Presidente da Ferrinha acha justa punição do Linense
Araraquara, SP, 05 (AFI) – Com a perda de mando de campo do Linense, a Ferroviária ainda não sabe onde jogará a segunda partida das semifinais da Copa Federação Paulista de Futebol, já que o time de Lins terá que cumprir a pena já na próxima partida oficial. A Federação Paulista de Futebol (FPF) deve se pronunciar até quarta-feira sobre o local da partida, já que o Estatuto do Torcedor diz que os ingressos precisam estar à venda com antecedência. A decisão do TJD foi recebida com satisfação em Araraquara. O presidente Welson Alves Ferreira Júnior achou a condenação justa e exemplar.
“Acho que a justiça foi feita. Precisamos acabar com esta cultura de se ganhar jogos com pressão ao time adversário. Foi uma medida correta e que deve servir de exemplo para acabarmos com a impunição no futebol”, declarou o presidente. . Entenda o caso!

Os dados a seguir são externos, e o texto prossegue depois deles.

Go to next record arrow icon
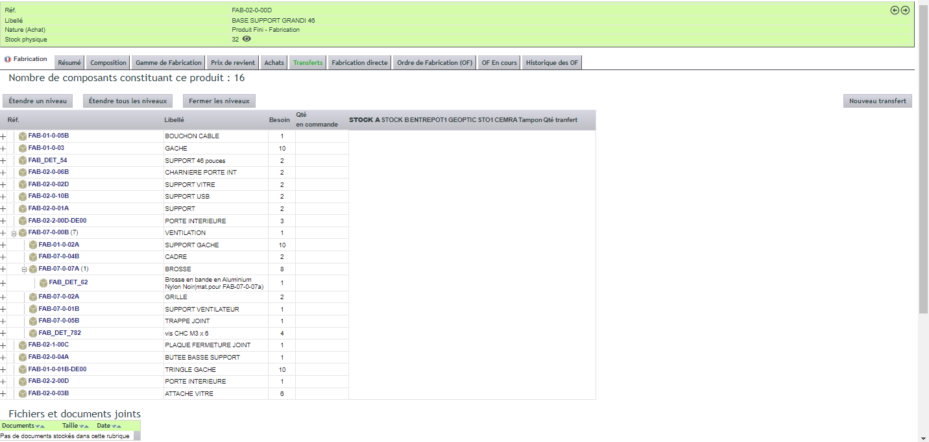929x442 pixels. point(905,10)
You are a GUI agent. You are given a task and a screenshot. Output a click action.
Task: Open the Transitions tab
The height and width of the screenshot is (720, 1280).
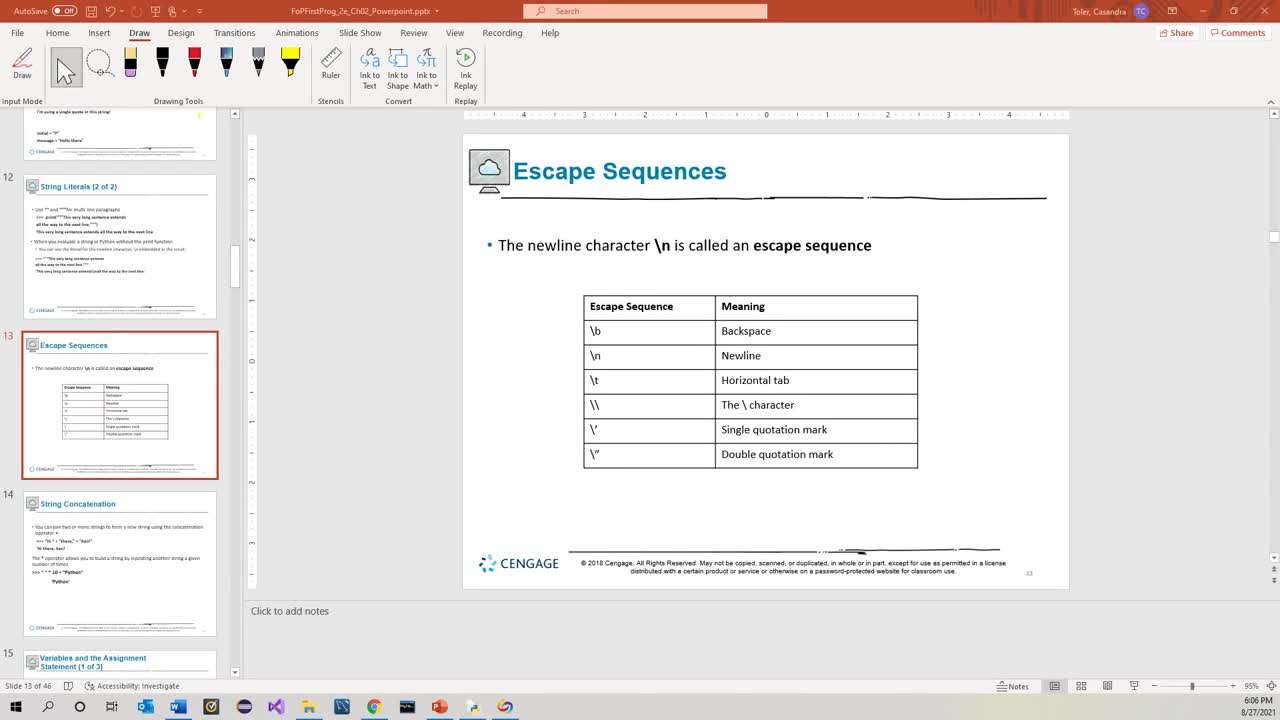coord(234,33)
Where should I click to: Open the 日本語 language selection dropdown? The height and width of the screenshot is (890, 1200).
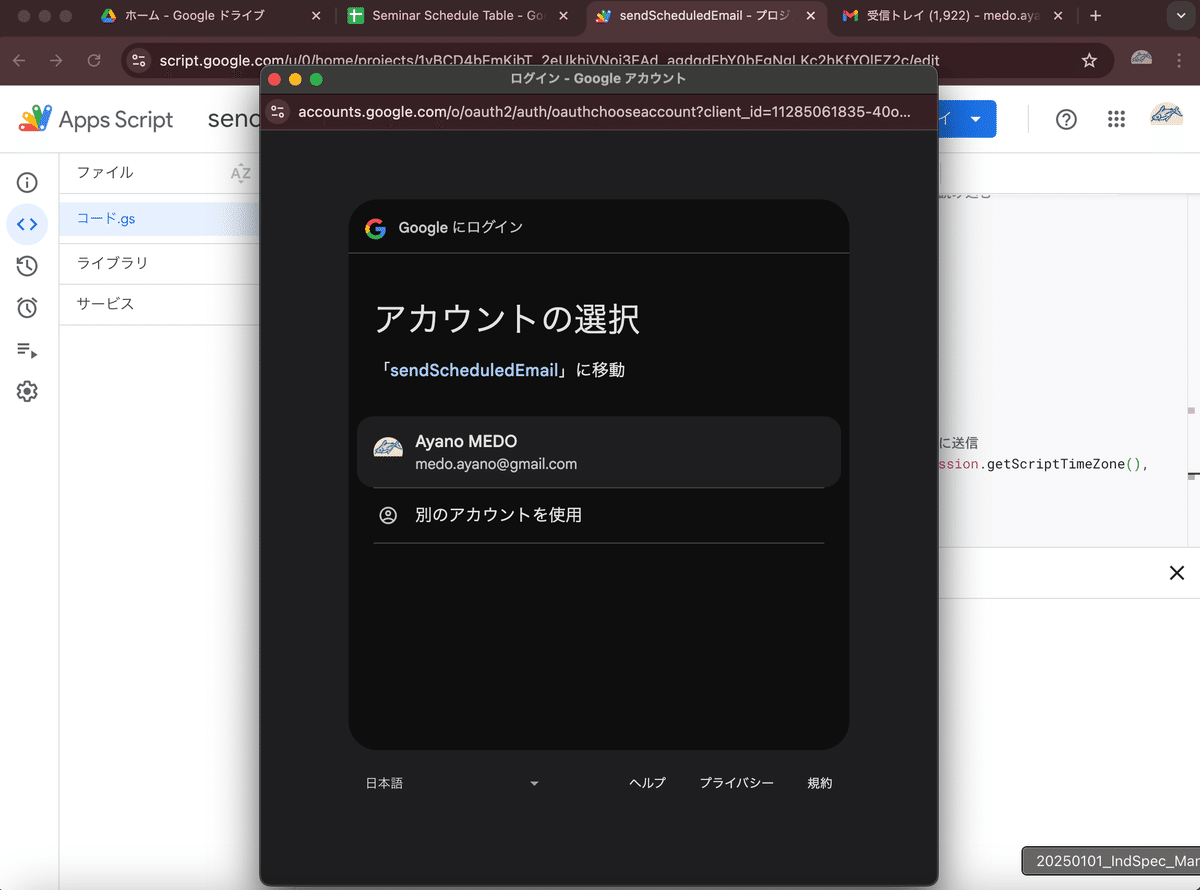(455, 783)
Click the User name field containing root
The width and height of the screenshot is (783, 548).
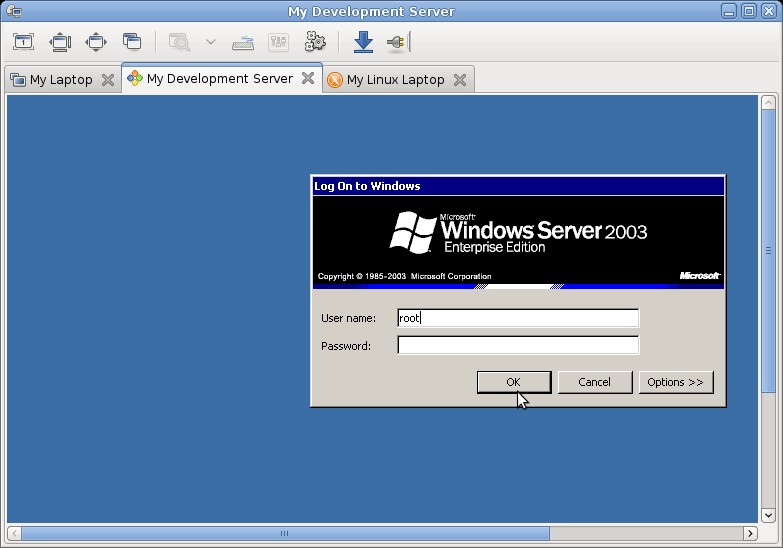point(517,318)
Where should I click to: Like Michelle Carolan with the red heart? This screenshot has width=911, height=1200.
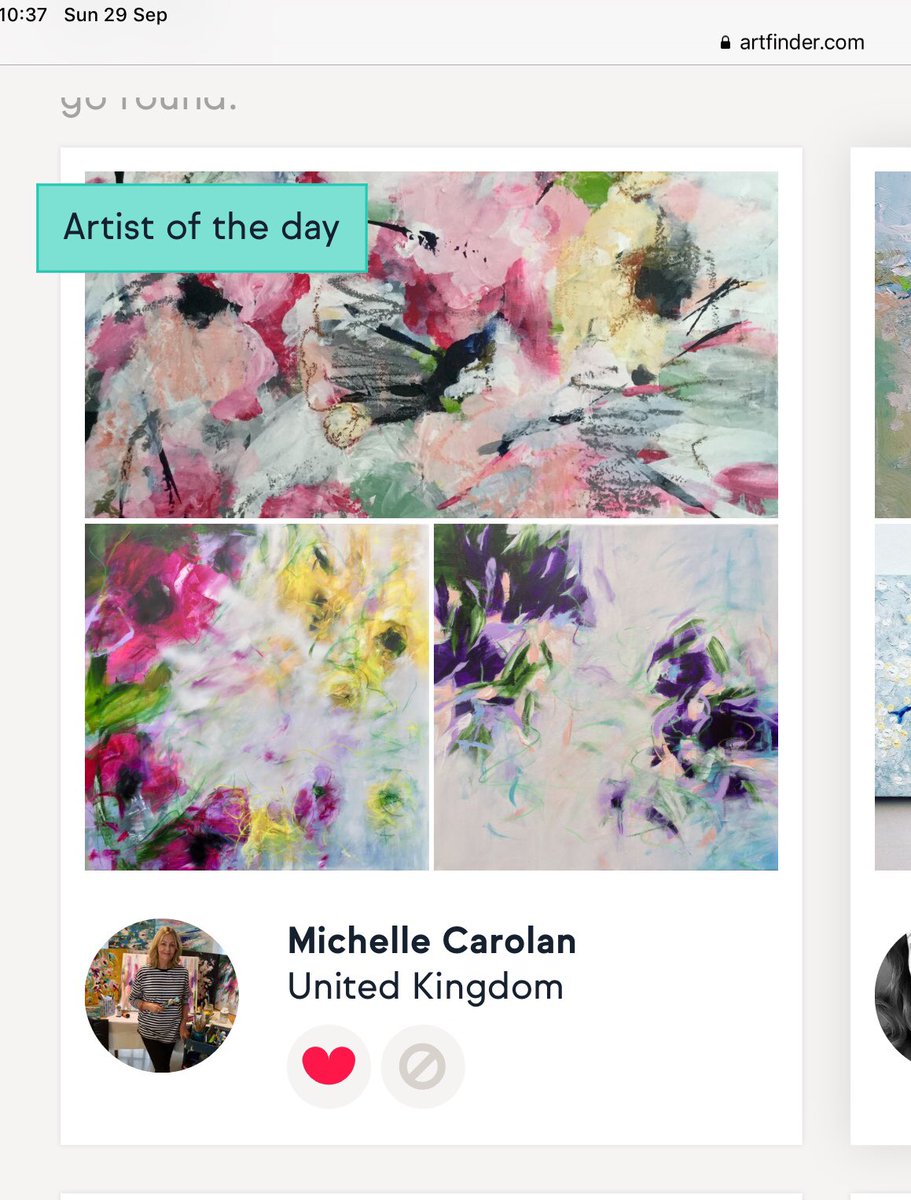[328, 1066]
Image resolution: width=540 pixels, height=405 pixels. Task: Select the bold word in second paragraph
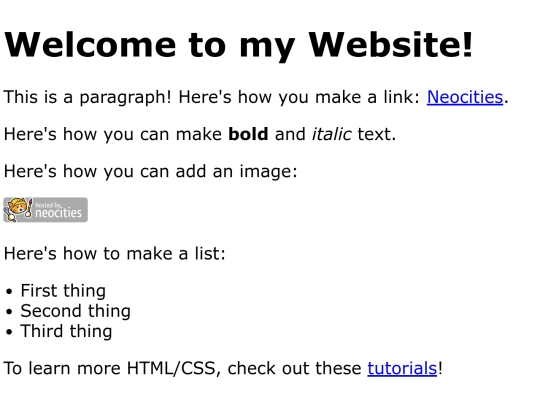(x=248, y=134)
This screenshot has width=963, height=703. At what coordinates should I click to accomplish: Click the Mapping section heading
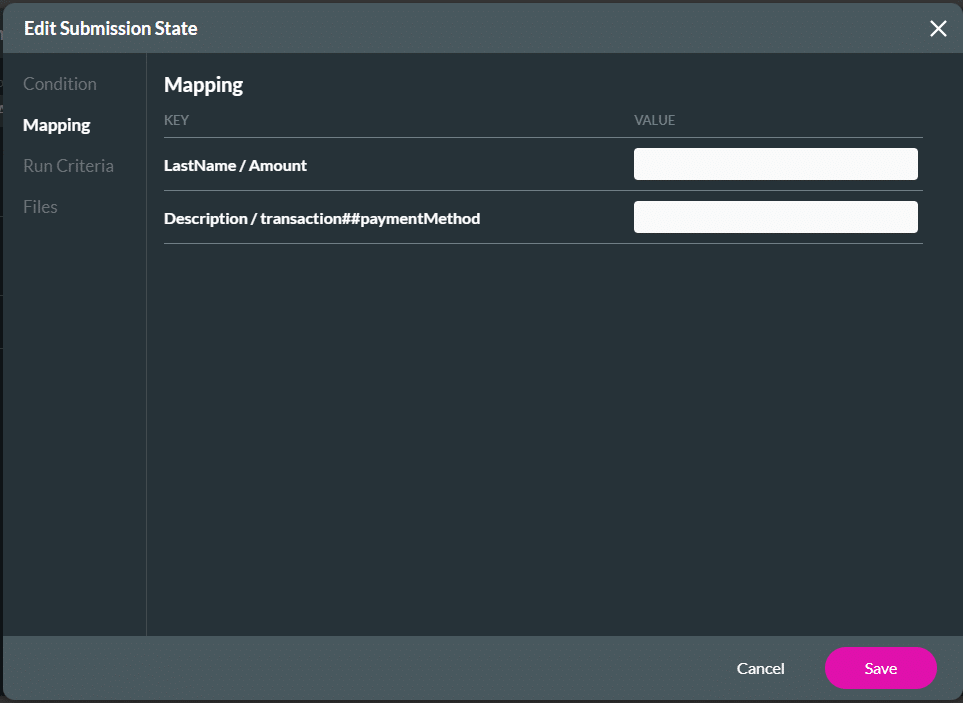click(203, 85)
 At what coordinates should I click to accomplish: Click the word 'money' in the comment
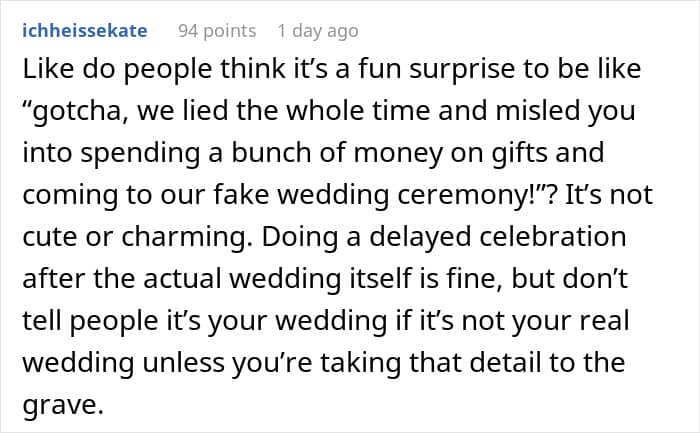tap(398, 154)
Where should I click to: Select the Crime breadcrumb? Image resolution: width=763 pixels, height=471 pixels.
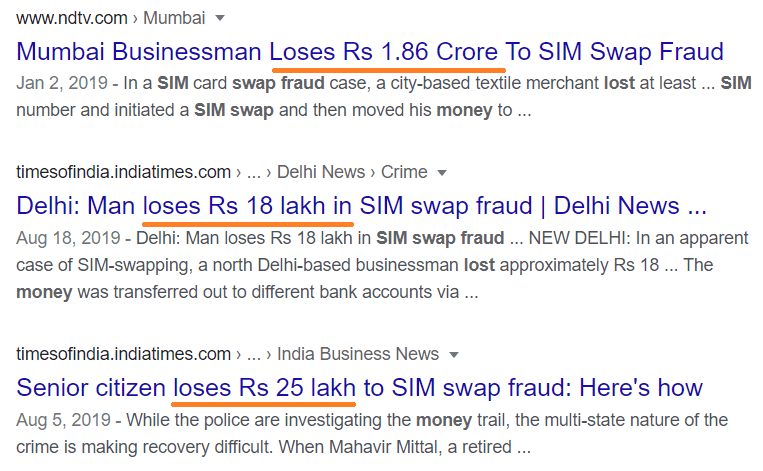(404, 172)
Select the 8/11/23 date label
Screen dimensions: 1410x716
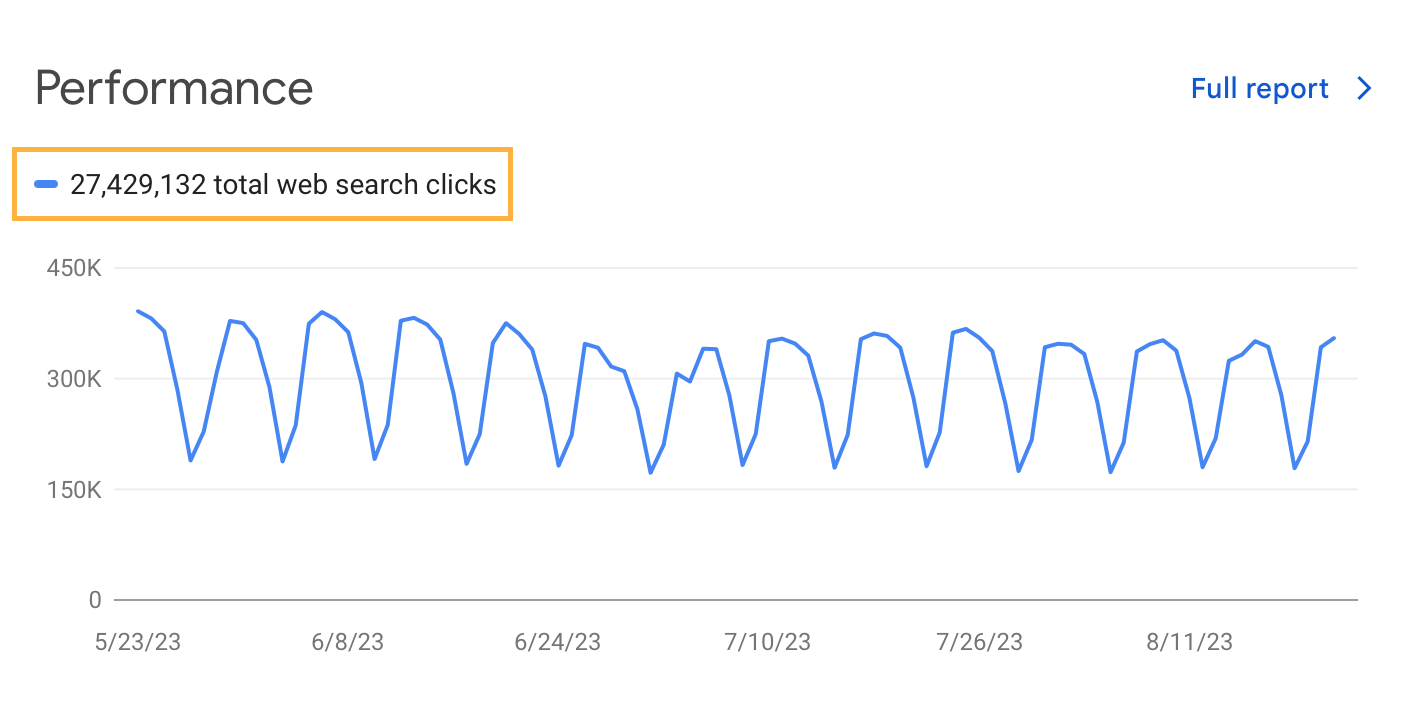coord(1190,642)
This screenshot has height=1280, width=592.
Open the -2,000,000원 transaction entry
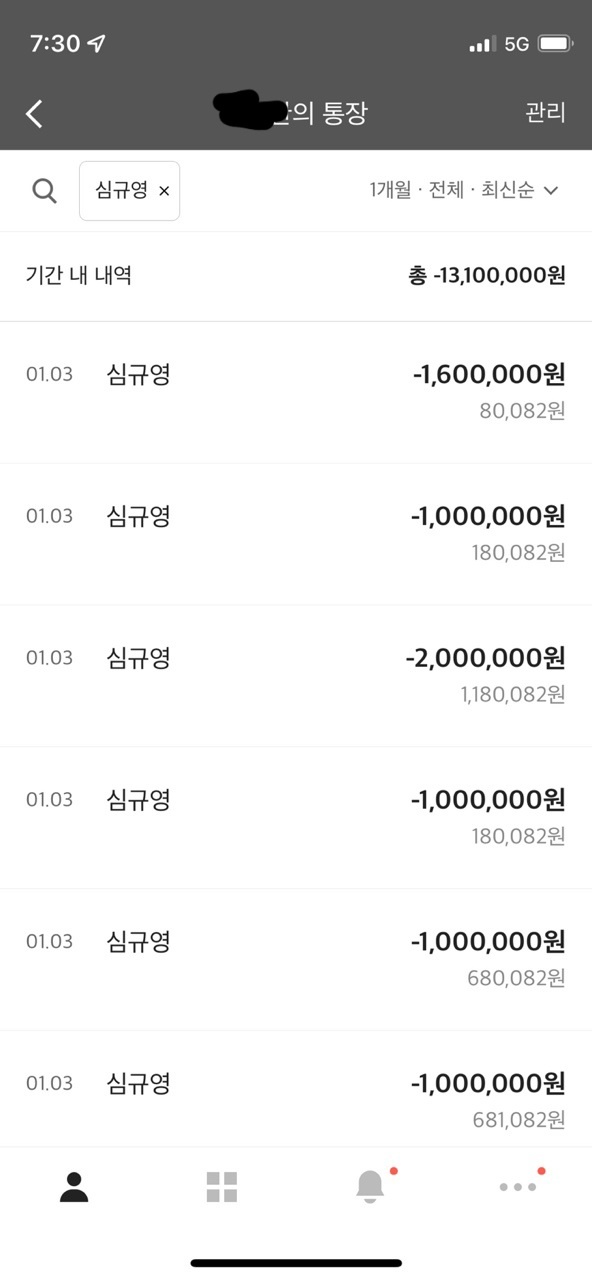[296, 675]
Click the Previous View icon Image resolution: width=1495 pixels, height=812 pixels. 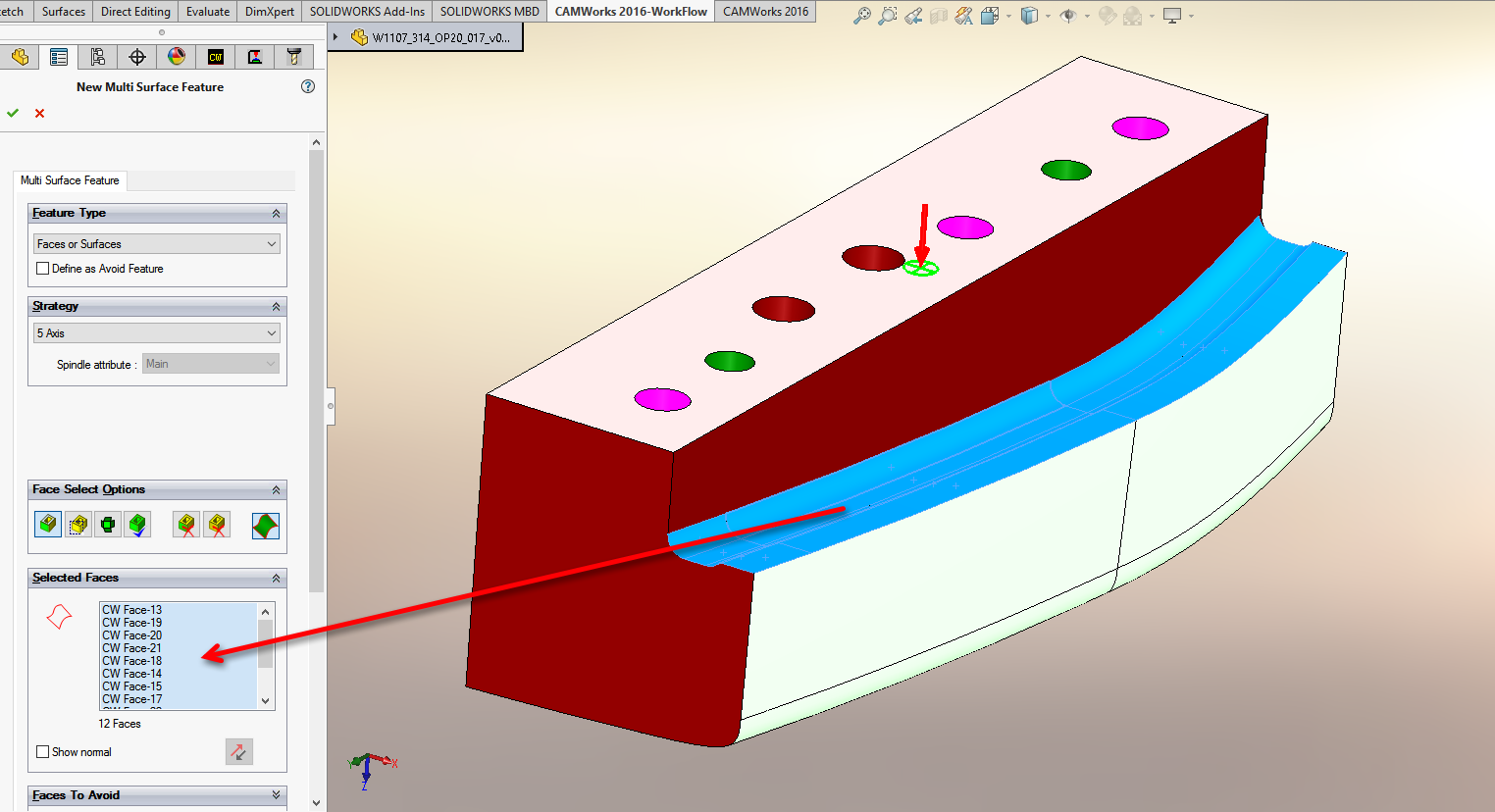pyautogui.click(x=913, y=16)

O Tribunal de Justiça Desportiva (TJD) da FPF condenou o Linense na noite desta segunda-feira com a perda de cinco mandos de campo e uma multa de R$ – 10.000,00 (dez mil reais). O clube foi enquadrado no parágrafo primeiro do artigo 213 do Código Brasileiro de Justiça Desportiva (CBJD) devido aos acontecimentos na partida contra o Guarani, no Estádio Gilberto Siqueira Lopes, em Lins, pelas quartas-de-final da Copa FPF.
Nesta partida um torcedor do Linense atirou uma garrafa de gelo ao gramado e acertou a cabeça do técnico Michael Robin, do Guarani.
O artigo 213 constata o seguinte: “Deixar de tomar providências capazes de prevenir ou reprimir desordens em sua praça de desportos. Pena: multa de R$ 10 mil a R$ 200 mil e perda do mando de campo de uma a dez partidas”. “Parágrafo 1º – Incide nas mesmas penas a entidade que, dentro de sua praça de desportos, não prevenir e reprimir a sua invasão bem assim o lançamento de objeto no campo ou local da disputa do evento desportivo”.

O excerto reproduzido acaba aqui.